# Clutch of 9.



## Anyfoot (May 8, 2018)

This is a clutch of 9 from last August, So nearly 10 months old and weigh around 130g. 
Again, some are smooth and some have minor pyramiding going on. 
I wanted to slow growth down a bit so I changed the diet. These have been fed predominantly greens/weeds. Protein once a month in the form of catfood. No mushrooms and occasionally some fruit(like 2 or 3 times per month at the most). For the last 5 months I’ve sprinkled a small amount of nutrobal on their food daily to make sure they got enough vitamins and calcium because of the lack of fruit intake. 
I soaked them daily for first 3 months then backed off sharply to 2 or 3 times a wk. 
Humidity is at 80/85%. I have no heat source anywhere near these guys so no artificial drying out of the carapace was possible at any time(3 days ago was the first time I’ve had them outside in the sun). 

Even at 80/85% humidity the carapace still dries out within the hour. 

There’s still got to be a variable to get different levels of smoothness. 

I can only think of micro climates within my enclosure, maybe some are drying out in the open 80/85% humid air and others dig in. 

No matter what I feed or the speed that any of my torts grow at, I get differences in smoothness. 

The plot thickens.


----------



## daniellenc (May 8, 2018)




----------



## daniellenc (May 8, 2018)

@Anyfoot hrre is my just now 1 year old excuse the poo. Soaked daily, humidity in closed chamber always high, but wasn’t fed to grow slow. However lately he’s looking quite pyramided and I keep wondering what I’ve done wrong.


----------



## Anyfoot (May 8, 2018)

daniellenc said:


> @Anyfoot hrre is my just now 1 year old excuse the poo. Soaked daily, humidity in closed chamber always high, but wasn’t fed to grow slow. However lately he’s looking quite pyramided and I keep wondering what I’ve done wrong.

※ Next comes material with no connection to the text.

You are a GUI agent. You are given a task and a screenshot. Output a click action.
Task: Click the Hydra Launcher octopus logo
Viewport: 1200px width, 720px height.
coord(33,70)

Do you use any supplements?


----------



## Anyfoot (May 8, 2018)

And what are you using for a heat source?


----------



## daniellenc (May 8, 2018)

I use calcium powder once a week, a CHE set to 88 which keeps the whole tank except under the CHE in the 80’s, and a fluorescent UVB light.


----------



## daniellenc (May 8, 2018)

He gets a large variety of goodies for food and Mazuri 2-3x per week plus protein once a week usually mushroom, chicken, or shrimp. He’s not into cat food at all


----------



## Anyfoot (May 8, 2018)

daniellenc said:


> I use calcium powder once a week, a CHE set to 88 which keeps the whole tank except under the CHE in the 80’s, and a fluorescent UVB light.

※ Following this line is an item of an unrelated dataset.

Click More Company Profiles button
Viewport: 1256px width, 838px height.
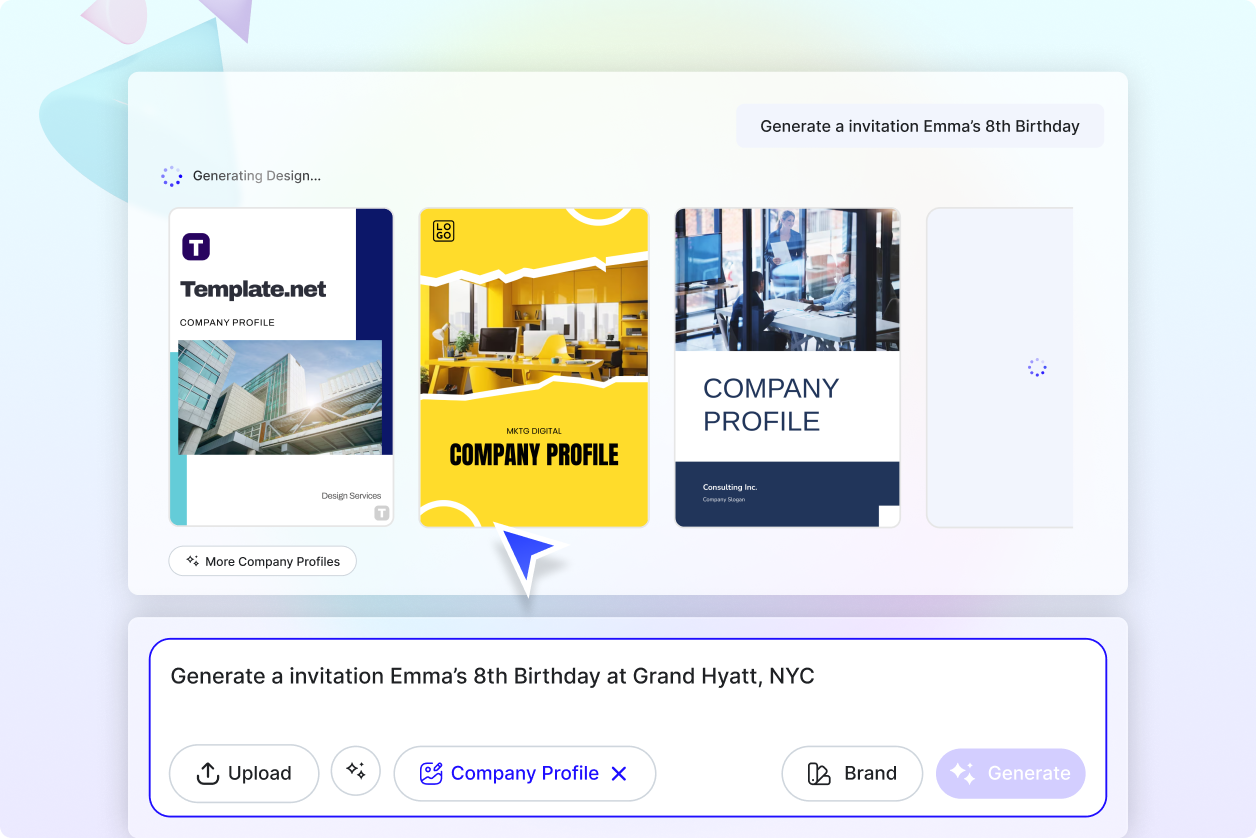click(262, 561)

 What is the UVB(5.0 or 10.0 & T5 or T8). How high is it from the substrate?


----------



## daniellenc (May 8, 2018)

I thought it was a 10.0 but it’s a 5.0 about 12 inches above his carapace. Now T5 or 8 I’ll have to look again I honestly don’t remember


----------



## Kapidolo Farms (May 8, 2018)

Watching with interest. Thick plots usually need to be watered down. LOL sorta punny.


----------



## Kapidolo Farms (May 8, 2018)

daniellenc said:


> View attachment 238029


All those mini growth ridges/rings indicate many start and stops to growth. More calcium, at least that's what I'm seeing with leo's.


----------



## Kapidolo Farms (May 8, 2018)

Anyfoot said:


> What is the UVB(5.0 or 10.0 & T5 or T8). How high is it from the substrate?

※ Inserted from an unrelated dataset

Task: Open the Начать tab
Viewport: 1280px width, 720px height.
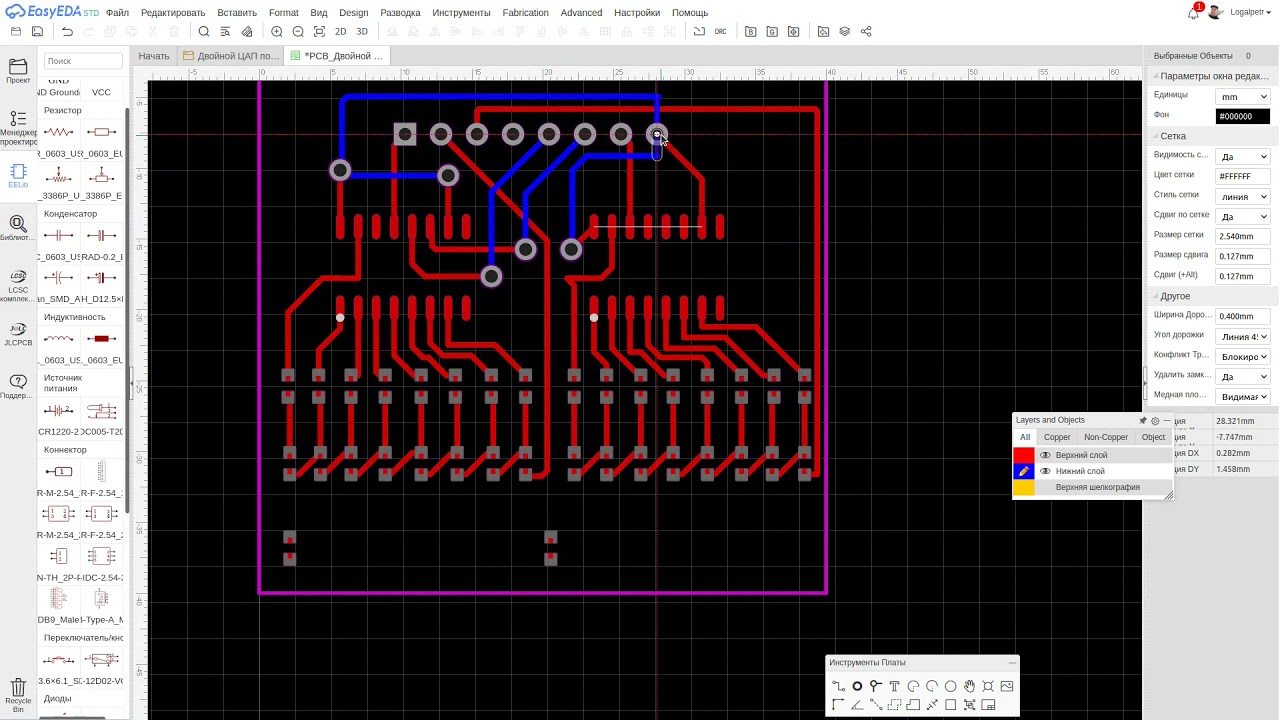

T5 and T8 are 5/8ths and 8/8ths of an inch in diameter. T5 can be T5, T5 HO, or T5 VHO, most UV tubes are T5 HO (High Output).


----------



## daniellenc (May 8, 2018)

Thank you @Will maybe calcium twice a week? I legit take a fingernail full once a week and mix it with everything but he normally isn’t clearing his whole pile. I am ignorant to growth rings but I’m seeing pyramiding is there a thread that explains growth rings and carapace structure?


----------



## Kapidolo Farms (May 8, 2018)

daniellenc said:


> Thank you @Will maybe calcium twice a week? I legit take a fingernail full once a week and mix it with everything but he normally isn’t clearing his whole pile. I am ignorant to growth rings but I’m seeing pyramiding is there a thread that explains growth rings and carapace structure?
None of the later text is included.